Ma il peggio doveva venire: alla nascita della loro figlia, il marito ha chiesto a Sameda di abiurare e di tornare all’Islam. «Non posso escludere Cristo dalla mia vita», ha risposto la donna. Così è arrivato l’ultimatum: abbandonare il Cristianesimo o essere abbandonata e privata della figlia. All’ennesimo rifiuto, Sameda è stata cacciata di casa, con sua figlia in braccio e senza alcun mezzo di sussistenza sia per lei che per la piccolina. Ora vive con la madre, ma la sua paura non è finita ma semmai accresciuta: difatti il marito ha presentato istanza di divorzio che, se fosse accettata a causa della religione, priverebbe d’ufficio la donna sia della potestà sulla bambina sia della sua custodia: praticamente verrebbe cancellata la sua identità di mamma. La legge islamica infatti in questi casi concede al marito quanti più poteri sulla moglie e sulla prole: in alcuni casi, egli può decidere dove e come farli vivere, ed anche se scegliesse condizioni insopportabili nessuno potrebbe contestarlo. Sameda continua a pregare per l’unità della sua famiglia, ma soprattutto perché abbia la forza di mantenersi fedele a Cristo ed attende la sentenza di divorzio.

A luglio, la stessa Open Doors , che monitorizza le persecuzioni religiose nel mondo, diffondeva la storia di Noami, una Cristiana del Mali che offriva il perdono ai jihadisti inviati dalla sua stessa famiglia per ucciderla: in quei Paesi, purtroppo, la stretta sociale impone anche alla famiglia dell’apostata di prendere posizione pubblica e severissima nei confronti del familiare. Non sono rare le “Noami” uccise a motivo dell’apostasia e, malauguratamente, le leggi di quegli Stati giudicano anche in maniera molto “magnanima” gli assassini che si rendono tali per questi motivi. Al caso di Sameda, che come Cristiana madre e moglie non gode di alcun diritto, si aggiungono casi di convertiti al Cristianesimo perseguitati e spesso uccisi dai loro stessi familiari in quanto l’apostasia è ritenuta dalla legge islamica reato punibile con la pena di morte.

Anche le nostre cronache nazionali hanno riportato casi di donne islamiche uccise soltanto perché troppo occidentalizzate: ed anche qua l’infedeltà formale o sostanziale alla religione islamica non perdona e non si trova misericordia neppure fra padri e madri della persona che si discosta dall’Islam, anche solo nei modi. Spesso, anzi, sono proprio i genitori a dover “riparare gli errori” delle figlie.

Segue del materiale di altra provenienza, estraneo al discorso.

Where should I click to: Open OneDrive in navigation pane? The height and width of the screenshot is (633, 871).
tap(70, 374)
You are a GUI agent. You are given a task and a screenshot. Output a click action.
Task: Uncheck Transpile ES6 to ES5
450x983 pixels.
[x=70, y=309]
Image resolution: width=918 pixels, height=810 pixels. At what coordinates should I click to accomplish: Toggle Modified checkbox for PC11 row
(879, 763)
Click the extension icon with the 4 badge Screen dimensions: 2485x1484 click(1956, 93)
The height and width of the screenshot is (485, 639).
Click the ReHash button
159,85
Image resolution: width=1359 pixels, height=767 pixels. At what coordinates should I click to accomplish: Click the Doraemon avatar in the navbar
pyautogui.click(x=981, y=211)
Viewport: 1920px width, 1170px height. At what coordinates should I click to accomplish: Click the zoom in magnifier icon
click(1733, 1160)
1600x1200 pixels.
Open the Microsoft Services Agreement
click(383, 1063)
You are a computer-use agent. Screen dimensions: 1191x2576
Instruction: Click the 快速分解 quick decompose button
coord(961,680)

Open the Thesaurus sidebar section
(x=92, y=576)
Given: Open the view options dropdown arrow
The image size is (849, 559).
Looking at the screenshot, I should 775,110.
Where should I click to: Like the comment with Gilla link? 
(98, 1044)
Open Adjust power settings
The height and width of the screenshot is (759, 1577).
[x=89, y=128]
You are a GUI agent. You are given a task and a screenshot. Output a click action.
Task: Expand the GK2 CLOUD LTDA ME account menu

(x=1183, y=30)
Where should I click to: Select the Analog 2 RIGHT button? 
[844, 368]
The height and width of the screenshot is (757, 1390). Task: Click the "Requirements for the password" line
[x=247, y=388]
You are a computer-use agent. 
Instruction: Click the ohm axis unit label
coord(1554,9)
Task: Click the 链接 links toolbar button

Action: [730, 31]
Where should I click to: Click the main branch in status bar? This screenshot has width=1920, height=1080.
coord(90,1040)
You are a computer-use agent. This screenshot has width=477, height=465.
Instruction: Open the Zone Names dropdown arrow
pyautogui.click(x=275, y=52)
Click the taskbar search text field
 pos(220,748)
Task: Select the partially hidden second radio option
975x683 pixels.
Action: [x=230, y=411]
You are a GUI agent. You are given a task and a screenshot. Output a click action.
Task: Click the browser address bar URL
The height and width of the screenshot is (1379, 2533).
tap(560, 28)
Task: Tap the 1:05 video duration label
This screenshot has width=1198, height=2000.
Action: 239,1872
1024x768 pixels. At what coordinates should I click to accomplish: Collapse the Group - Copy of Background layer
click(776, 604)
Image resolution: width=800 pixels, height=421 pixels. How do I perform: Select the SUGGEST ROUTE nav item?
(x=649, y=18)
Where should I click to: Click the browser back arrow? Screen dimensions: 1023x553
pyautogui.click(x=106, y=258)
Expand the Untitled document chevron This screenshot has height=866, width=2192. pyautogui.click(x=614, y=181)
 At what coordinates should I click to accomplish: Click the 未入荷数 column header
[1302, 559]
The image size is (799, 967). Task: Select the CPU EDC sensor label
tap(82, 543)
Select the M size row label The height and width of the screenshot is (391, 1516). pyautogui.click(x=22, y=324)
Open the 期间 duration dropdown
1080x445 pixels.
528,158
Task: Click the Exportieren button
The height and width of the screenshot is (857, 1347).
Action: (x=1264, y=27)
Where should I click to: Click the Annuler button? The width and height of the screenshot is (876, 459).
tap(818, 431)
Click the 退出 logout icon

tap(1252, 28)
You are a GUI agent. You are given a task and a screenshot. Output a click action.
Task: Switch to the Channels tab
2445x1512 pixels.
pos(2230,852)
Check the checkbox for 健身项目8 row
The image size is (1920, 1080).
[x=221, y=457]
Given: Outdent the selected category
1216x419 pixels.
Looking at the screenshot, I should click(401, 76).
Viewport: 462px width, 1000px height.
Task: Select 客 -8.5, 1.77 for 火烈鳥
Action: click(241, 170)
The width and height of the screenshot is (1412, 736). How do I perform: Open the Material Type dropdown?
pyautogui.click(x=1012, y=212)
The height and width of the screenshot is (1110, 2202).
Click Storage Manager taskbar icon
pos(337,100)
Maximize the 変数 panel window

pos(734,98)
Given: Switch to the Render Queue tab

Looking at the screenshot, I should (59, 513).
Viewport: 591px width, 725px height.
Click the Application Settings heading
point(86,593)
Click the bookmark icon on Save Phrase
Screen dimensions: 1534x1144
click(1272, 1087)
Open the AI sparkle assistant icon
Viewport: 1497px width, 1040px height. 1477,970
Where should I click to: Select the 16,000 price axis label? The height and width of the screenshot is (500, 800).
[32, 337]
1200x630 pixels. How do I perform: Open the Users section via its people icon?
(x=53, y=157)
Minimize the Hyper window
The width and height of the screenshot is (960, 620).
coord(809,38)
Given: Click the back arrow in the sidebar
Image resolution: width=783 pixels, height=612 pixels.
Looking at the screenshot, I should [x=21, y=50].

L’Islam è una religione che fa del proselitismo forzato un suo punto fondamentale, quindi “cedere” chiunque ad altre religioni, ed in special modo a quelle “del Libro” (Cristianesimo e Giudaismo), è una gravissima mancanza nei confronti di Dio. E’ certo da sottolineare come Sameda e Noami, e chissà quanti altri, offrano al mondo una testimonianza profondamente Cristiana: non vendetta, non abiura, non maledizioni ma perdono, fedeltà ed accoglienza nel Nome di Gesù Cristo il Quale, come ben sappiamo, è motivo di scandalo. Non per nulla in quei Paesi ove Egli è riconosciuto solo come profeta od in altri dove non è riconosciuto affatto, per noi Cristiani la convivenza è difficile se non addirittura pericolosa per la nostra vita stessa.

Vigono violenze a causa del Suo Nome, come ci è stato ampiamente anticipato: la vendetta, la violenza, la sopraffazione, il maltrattamento, la discriminazione, il sopruso si cibano dell’assenza della Parola. Osserviamo un planisfero attraverso la lente della religione praticata in ogni Paese ed avremo questa conferma: anche se temporaneamente, l’anticristo vive dove Cristo non è confessato. Preghiamo per i Cristiani a qualsiasi titolo perseguitati e anche per quelli che vivono ancora nell’ombra della morte.